Could you copy out all of the records below word for word, with nothing changed?
··········
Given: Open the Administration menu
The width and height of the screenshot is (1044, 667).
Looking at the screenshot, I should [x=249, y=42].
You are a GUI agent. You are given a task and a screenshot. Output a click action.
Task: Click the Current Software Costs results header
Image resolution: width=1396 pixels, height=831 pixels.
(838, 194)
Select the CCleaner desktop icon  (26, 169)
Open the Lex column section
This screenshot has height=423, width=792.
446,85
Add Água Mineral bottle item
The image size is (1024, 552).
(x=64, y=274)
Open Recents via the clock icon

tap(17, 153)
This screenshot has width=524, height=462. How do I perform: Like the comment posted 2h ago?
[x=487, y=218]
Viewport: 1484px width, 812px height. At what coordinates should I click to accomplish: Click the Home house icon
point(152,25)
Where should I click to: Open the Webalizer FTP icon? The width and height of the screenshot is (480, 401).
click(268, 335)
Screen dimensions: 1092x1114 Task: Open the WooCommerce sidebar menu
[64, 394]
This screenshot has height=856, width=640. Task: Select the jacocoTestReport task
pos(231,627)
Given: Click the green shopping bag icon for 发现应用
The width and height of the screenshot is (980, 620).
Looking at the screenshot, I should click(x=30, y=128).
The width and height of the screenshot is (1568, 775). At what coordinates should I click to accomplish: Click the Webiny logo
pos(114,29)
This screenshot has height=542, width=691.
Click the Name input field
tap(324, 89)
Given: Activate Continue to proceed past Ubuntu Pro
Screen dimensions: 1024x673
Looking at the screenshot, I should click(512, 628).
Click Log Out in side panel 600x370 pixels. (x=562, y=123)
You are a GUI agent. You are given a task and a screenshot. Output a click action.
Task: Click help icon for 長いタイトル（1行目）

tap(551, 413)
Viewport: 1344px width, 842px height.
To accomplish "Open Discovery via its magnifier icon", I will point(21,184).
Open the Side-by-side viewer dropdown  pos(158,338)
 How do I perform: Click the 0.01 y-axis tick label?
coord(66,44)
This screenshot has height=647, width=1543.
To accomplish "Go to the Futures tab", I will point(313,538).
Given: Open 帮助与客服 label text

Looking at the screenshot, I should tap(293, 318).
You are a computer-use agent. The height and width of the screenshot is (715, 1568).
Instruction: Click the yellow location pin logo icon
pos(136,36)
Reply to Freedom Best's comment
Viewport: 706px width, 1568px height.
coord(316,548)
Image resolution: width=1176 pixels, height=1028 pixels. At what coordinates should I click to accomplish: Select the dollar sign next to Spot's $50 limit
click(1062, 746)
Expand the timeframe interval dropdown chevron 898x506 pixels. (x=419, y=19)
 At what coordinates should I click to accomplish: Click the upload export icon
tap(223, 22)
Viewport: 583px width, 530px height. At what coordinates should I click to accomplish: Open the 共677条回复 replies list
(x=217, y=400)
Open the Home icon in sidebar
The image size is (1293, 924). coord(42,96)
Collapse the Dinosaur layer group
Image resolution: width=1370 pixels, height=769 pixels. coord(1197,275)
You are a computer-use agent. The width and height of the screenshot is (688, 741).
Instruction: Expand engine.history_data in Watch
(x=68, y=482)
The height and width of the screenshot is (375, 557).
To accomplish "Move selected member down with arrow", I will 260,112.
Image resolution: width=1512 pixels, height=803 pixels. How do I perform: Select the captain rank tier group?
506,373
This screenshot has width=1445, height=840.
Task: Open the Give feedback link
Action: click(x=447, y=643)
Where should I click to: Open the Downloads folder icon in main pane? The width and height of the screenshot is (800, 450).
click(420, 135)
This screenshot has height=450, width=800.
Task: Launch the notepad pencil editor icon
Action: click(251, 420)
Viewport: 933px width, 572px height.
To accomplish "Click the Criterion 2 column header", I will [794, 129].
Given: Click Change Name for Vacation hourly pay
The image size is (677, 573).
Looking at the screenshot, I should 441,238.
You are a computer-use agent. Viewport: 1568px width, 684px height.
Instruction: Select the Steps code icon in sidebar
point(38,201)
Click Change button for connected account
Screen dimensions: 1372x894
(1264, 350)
··········
Correct answer:
Given: Open the Administration menu
The width and height of the screenshot is (1044, 667).
Looking at the screenshot, I should [x=249, y=42].
You are a GUI agent. You are given a task and a screenshot. Output a click action.
Task: Click the Current Software Costs results header
Image resolution: width=1396 pixels, height=831 pixels.
(838, 194)
Select the CCleaner desktop icon  (26, 169)
Open the Lex column section
This screenshot has height=423, width=792.
446,85
Add Água Mineral bottle item
The image size is (1024, 552).
(x=64, y=274)
Open Recents via the clock icon

tap(17, 153)
This screenshot has width=524, height=462. How do I perform: Like the comment posted 2h ago?
[x=487, y=218]
Viewport: 1484px width, 812px height. At what coordinates should I click to accomplish: Click the Home house icon
point(152,25)
Where should I click to: Open the Webalizer FTP icon? The width and height of the screenshot is (480, 401).
click(268, 335)
Screen dimensions: 1092x1114 Task: Open the WooCommerce sidebar menu
[64, 394]
This screenshot has height=856, width=640. Task: Select the jacocoTestReport task
pos(231,627)
Given: Click the green shopping bag icon for 发现应用
The width and height of the screenshot is (980, 620).
Looking at the screenshot, I should click(x=30, y=128).
The width and height of the screenshot is (1568, 775). At what coordinates should I click to accomplish: Click the Webiny logo
pos(114,29)
This screenshot has height=542, width=691.
Click the Name input field
tap(324, 89)
Given: Activate Continue to proceed past Ubuntu Pro
Screen dimensions: 1024x673
Looking at the screenshot, I should click(512, 628).
Click Log Out in side panel 600x370 pixels. (x=562, y=123)
You are a GUI agent. You are given a task and a screenshot. Output a click action.
Task: Click help icon for 長いタイトル（1行目）

tap(551, 413)
Viewport: 1344px width, 842px height.
To accomplish "Open Discovery via its magnifier icon", I will point(21,184).
Open the Side-by-side viewer dropdown  pos(158,338)
 How do I perform: Click the 0.01 y-axis tick label?
coord(66,44)
This screenshot has height=647, width=1543.
To accomplish "Go to the Futures tab", I will point(313,538).
Given: Open 帮助与客服 label text

Looking at the screenshot, I should tap(293, 318).
You are a computer-use agent. The height and width of the screenshot is (715, 1568).
Instruction: Click the yellow location pin logo icon
pos(136,36)
Reply to Freedom Best's comment
Viewport: 706px width, 1568px height.
coord(316,548)
Image resolution: width=1176 pixels, height=1028 pixels. At what coordinates should I click to accomplish: Select the dollar sign next to Spot's $50 limit
click(1062, 746)
Expand the timeframe interval dropdown chevron 898x506 pixels. (x=419, y=19)
 At what coordinates should I click to accomplish: Click the upload export icon
tap(223, 22)
Viewport: 583px width, 530px height. At what coordinates should I click to accomplish: Open the 共677条回复 replies list
(x=217, y=400)
Open the Home icon in sidebar
The image size is (1293, 924). coord(42,96)
Collapse the Dinosaur layer group
Image resolution: width=1370 pixels, height=769 pixels. coord(1197,275)
You are a computer-use agent. The width and height of the screenshot is (688, 741).
Instruction: Expand engine.history_data in Watch
(x=68, y=482)
The height and width of the screenshot is (375, 557).
To accomplish "Move selected member down with arrow", I will 260,112.
Image resolution: width=1512 pixels, height=803 pixels. How do I perform: Select the captain rank tier group?
506,373
This screenshot has width=1445, height=840.
Task: Open the Give feedback link
Action: click(x=447, y=643)
Where should I click to: Open the Downloads folder icon in main pane? The width and height of the screenshot is (800, 450).
click(420, 135)
This screenshot has height=450, width=800.
Task: Launch the notepad pencil editor icon
Action: click(251, 420)
Viewport: 933px width, 572px height.
To accomplish "Click the Criterion 2 column header", I will [794, 129].
Given: Click Change Name for Vacation hourly pay
The image size is (677, 573).
Looking at the screenshot, I should 441,238.
You are a computer-use agent. Viewport: 1568px width, 684px height.
Instruction: Select the Steps code icon in sidebar
point(38,201)
Click Change button for connected account
Screen dimensions: 1372x894
(1264, 350)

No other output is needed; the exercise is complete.